Reproduce every entry exactly as written.

Top of SOURCE DATA

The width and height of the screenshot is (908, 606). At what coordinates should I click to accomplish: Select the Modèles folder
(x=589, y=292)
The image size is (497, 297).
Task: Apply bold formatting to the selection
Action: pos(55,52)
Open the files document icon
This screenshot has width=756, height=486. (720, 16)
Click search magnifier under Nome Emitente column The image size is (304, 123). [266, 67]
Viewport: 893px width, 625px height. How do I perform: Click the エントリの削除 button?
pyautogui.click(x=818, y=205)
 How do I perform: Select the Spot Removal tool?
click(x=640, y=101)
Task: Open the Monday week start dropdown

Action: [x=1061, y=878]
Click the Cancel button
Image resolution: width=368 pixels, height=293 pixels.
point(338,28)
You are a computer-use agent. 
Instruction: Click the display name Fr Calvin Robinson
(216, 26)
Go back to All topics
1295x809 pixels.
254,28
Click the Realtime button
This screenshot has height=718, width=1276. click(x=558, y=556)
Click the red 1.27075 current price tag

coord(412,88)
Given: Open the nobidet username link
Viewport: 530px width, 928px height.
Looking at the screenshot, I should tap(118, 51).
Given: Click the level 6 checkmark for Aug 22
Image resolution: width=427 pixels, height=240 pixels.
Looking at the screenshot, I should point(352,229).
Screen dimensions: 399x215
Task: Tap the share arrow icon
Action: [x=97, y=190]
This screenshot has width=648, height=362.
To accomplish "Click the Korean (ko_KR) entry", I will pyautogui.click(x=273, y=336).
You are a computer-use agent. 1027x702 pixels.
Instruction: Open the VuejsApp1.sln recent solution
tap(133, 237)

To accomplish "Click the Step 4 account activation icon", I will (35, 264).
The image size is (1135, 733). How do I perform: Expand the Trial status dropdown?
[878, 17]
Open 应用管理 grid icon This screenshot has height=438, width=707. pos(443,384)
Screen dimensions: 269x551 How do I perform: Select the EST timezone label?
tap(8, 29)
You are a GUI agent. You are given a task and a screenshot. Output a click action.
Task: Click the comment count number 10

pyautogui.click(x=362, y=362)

Bottom of SOURCE DATA

* **FINAL ANSWER**
The width and height of the screenshot is (908, 606). At what coordinates should I click to accomplish: Select the Modèles folder
(x=589, y=292)
The image size is (497, 297).
Task: Apply bold formatting to the selection
Action: pos(55,52)
Open the files document icon
This screenshot has width=756, height=486. (720, 16)
Click search magnifier under Nome Emitente column The image size is (304, 123). [266, 67]
Viewport: 893px width, 625px height. How do I perform: Click the エントリの削除 button?
pyautogui.click(x=818, y=205)
 How do I perform: Select the Spot Removal tool?
click(x=640, y=101)
Task: Open the Monday week start dropdown

Action: [x=1061, y=878]
Click the Cancel button
Image resolution: width=368 pixels, height=293 pixels.
point(338,28)
You are a computer-use agent. 
Instruction: Click the display name Fr Calvin Robinson
(216, 26)
Go back to All topics
1295x809 pixels.
254,28
Click the Realtime button
This screenshot has height=718, width=1276. click(x=558, y=556)
Click the red 1.27075 current price tag

coord(412,88)
Given: Open the nobidet username link
Viewport: 530px width, 928px height.
Looking at the screenshot, I should tap(118, 51).
Given: Click the level 6 checkmark for Aug 22
Image resolution: width=427 pixels, height=240 pixels.
Looking at the screenshot, I should point(352,229).
Screen dimensions: 399x215
Task: Tap the share arrow icon
Action: [x=97, y=190]
This screenshot has width=648, height=362.
To accomplish "Click the Korean (ko_KR) entry", I will pyautogui.click(x=273, y=336).
You are a computer-use agent. 1027x702 pixels.
Instruction: Open the VuejsApp1.sln recent solution
tap(133, 237)

To accomplish "Click the Step 4 account activation icon", I will (35, 264).
The image size is (1135, 733). How do I perform: Expand the Trial status dropdown?
[878, 17]
Open 应用管理 grid icon This screenshot has height=438, width=707. pos(443,384)
Screen dimensions: 269x551 How do I perform: Select the EST timezone label?
tap(8, 29)
You are a GUI agent. You are given a task and a screenshot. Output a click action.
Task: Click the comment count number 10

pyautogui.click(x=362, y=362)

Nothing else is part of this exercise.